Items from a dataset
|---|
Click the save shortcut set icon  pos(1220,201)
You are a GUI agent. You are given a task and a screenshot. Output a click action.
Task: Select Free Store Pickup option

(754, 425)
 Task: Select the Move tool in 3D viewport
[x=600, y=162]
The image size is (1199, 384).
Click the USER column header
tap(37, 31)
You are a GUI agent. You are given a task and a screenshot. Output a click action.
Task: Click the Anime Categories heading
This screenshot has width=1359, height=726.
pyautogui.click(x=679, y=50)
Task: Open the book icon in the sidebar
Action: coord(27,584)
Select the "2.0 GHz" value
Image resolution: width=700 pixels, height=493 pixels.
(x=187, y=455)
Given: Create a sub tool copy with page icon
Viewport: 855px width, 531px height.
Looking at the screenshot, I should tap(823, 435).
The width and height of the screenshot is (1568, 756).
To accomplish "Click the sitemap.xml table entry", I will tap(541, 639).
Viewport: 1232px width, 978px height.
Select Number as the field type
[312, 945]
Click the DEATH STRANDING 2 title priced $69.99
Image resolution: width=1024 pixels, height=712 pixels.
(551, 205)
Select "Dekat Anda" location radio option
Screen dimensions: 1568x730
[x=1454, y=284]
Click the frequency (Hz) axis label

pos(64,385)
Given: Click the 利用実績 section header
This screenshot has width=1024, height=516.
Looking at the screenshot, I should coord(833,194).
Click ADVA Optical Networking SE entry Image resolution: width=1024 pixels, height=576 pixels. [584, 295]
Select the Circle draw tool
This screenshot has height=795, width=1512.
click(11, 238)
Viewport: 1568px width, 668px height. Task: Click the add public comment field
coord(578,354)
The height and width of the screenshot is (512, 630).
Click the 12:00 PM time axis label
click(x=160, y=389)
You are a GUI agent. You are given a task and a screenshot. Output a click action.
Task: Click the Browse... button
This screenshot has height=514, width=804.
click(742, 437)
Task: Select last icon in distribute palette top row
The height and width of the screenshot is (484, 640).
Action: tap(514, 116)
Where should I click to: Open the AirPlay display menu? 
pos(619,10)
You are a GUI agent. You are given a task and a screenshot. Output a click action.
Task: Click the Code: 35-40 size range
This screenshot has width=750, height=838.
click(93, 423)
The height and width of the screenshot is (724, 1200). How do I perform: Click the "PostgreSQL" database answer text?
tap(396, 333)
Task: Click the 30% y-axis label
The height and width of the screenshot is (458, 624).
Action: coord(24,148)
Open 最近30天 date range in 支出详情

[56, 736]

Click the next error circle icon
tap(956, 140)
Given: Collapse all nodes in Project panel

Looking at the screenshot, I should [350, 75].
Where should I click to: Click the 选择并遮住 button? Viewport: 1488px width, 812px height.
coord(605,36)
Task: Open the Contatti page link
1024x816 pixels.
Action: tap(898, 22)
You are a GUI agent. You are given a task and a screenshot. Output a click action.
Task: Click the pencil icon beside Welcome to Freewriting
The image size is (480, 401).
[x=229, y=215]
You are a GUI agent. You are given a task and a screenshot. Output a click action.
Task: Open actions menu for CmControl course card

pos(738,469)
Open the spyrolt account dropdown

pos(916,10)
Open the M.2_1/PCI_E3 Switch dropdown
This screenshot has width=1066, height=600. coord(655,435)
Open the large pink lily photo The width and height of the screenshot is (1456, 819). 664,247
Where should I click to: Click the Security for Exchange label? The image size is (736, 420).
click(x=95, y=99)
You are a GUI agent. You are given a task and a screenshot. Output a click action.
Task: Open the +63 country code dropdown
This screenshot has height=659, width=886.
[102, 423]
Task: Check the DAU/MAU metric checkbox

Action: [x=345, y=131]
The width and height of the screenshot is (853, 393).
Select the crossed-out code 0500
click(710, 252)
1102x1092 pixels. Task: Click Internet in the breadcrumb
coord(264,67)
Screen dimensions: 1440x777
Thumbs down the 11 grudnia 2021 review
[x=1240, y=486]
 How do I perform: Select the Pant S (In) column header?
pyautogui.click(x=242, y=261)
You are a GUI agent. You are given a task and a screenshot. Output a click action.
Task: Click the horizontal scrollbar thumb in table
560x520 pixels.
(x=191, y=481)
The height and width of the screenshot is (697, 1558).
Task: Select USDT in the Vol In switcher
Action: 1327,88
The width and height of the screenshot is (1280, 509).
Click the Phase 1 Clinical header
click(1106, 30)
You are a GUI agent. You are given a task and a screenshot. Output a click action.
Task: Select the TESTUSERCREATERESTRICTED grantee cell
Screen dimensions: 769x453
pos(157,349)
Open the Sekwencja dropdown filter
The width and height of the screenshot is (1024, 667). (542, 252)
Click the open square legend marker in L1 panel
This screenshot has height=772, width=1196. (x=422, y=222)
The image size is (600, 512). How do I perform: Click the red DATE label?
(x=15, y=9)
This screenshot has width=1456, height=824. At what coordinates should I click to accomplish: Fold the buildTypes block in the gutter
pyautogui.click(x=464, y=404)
|---|
Only output the lines from the one with "Thumbs down the 11 grudnia 2021 review" through the end of the entries above, exactly as they are.

## SOLUTION FOR THIS PROBLEM
Thumbs down the 11 grudnia 2021 review
[x=1240, y=486]
 How do I perform: Select the Pant S (In) column header?
pyautogui.click(x=242, y=261)
You are a GUI agent. You are given a task and a screenshot. Output a click action.
Task: Click the horizontal scrollbar thumb in table
560x520 pixels.
(x=191, y=481)
The height and width of the screenshot is (697, 1558).
Task: Select USDT in the Vol In switcher
Action: 1327,88
The width and height of the screenshot is (1280, 509).
Click the Phase 1 Clinical header
click(1106, 30)
You are a GUI agent. You are given a task and a screenshot. Output a click action.
Task: Select the TESTUSERCREATERESTRICTED grantee cell
Screen dimensions: 769x453
pos(157,349)
Open the Sekwencja dropdown filter
The width and height of the screenshot is (1024, 667). (542, 252)
Click the open square legend marker in L1 panel
This screenshot has height=772, width=1196. (x=422, y=222)
The image size is (600, 512). How do I perform: Click the red DATE label?
(x=15, y=9)
This screenshot has width=1456, height=824. At what coordinates should I click to accomplish: Fold the buildTypes block in the gutter
pyautogui.click(x=464, y=404)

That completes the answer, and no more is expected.